WORK REQUEST
Quote exactly and only this range of lines in the data below: the line that holds "Click the azurerm_subnet.snet_agw.id" to the line that holds "Task: Click the X label on the 3D compass", both included.

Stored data
━━━━━━━━━━
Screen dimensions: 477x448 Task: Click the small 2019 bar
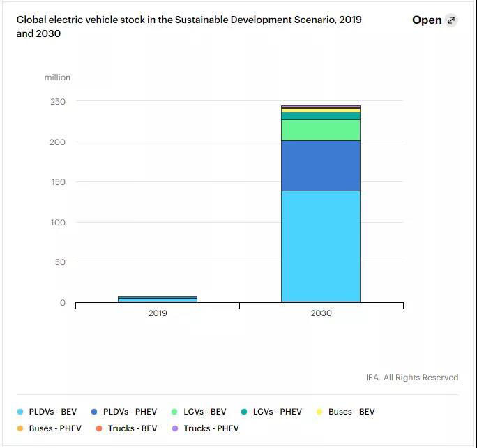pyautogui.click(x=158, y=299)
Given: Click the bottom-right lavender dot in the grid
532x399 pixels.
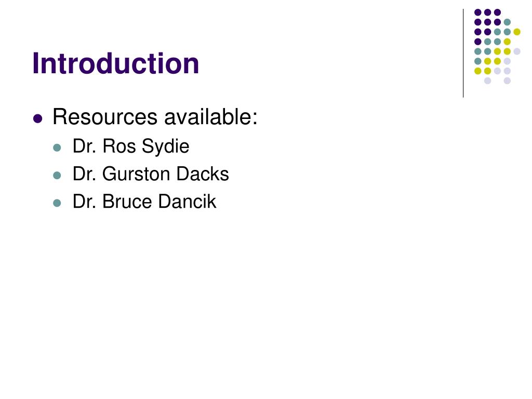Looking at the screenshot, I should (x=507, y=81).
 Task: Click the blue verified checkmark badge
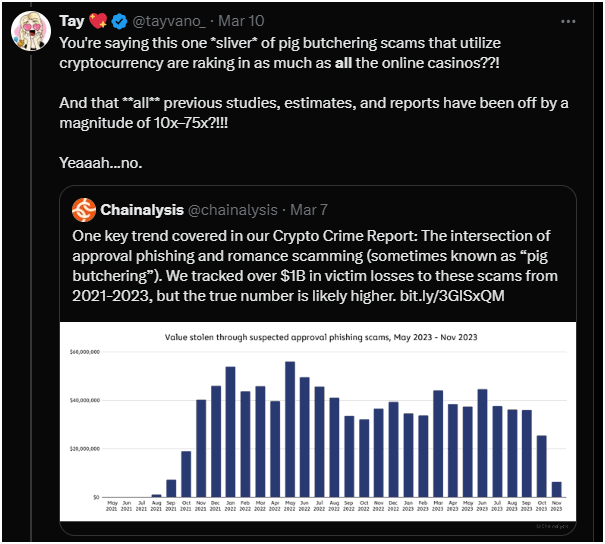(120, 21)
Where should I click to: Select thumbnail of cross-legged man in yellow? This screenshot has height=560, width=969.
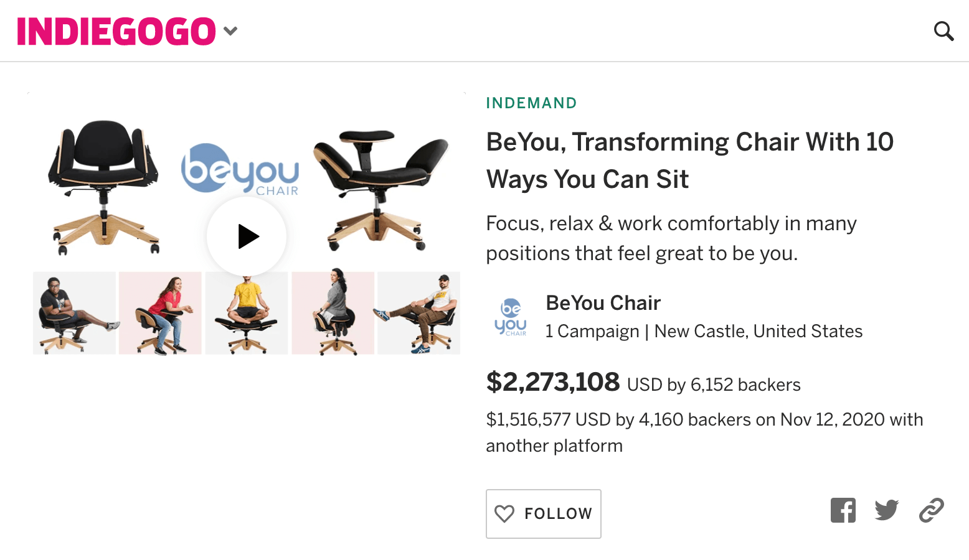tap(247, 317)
━━━━━━━━━━
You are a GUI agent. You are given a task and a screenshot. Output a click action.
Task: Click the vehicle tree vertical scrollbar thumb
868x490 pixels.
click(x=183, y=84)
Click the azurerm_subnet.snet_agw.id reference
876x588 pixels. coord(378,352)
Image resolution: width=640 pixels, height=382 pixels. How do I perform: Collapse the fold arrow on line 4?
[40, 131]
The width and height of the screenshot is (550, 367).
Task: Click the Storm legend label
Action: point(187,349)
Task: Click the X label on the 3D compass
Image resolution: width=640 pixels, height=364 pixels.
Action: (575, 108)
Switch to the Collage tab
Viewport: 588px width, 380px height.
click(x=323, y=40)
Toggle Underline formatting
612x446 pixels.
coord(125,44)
━━━━━━━━━━
SOLUTION FOR THIS EXERCISE
Click the azurerm_subnet.snet_agw.id reference
876x588 pixels. coord(378,352)
Image resolution: width=640 pixels, height=382 pixels. How do I perform: Collapse the fold arrow on line 4?
[40, 131]
The width and height of the screenshot is (550, 367).
Task: Click the Storm legend label
Action: point(187,349)
Task: Click the X label on the 3D compass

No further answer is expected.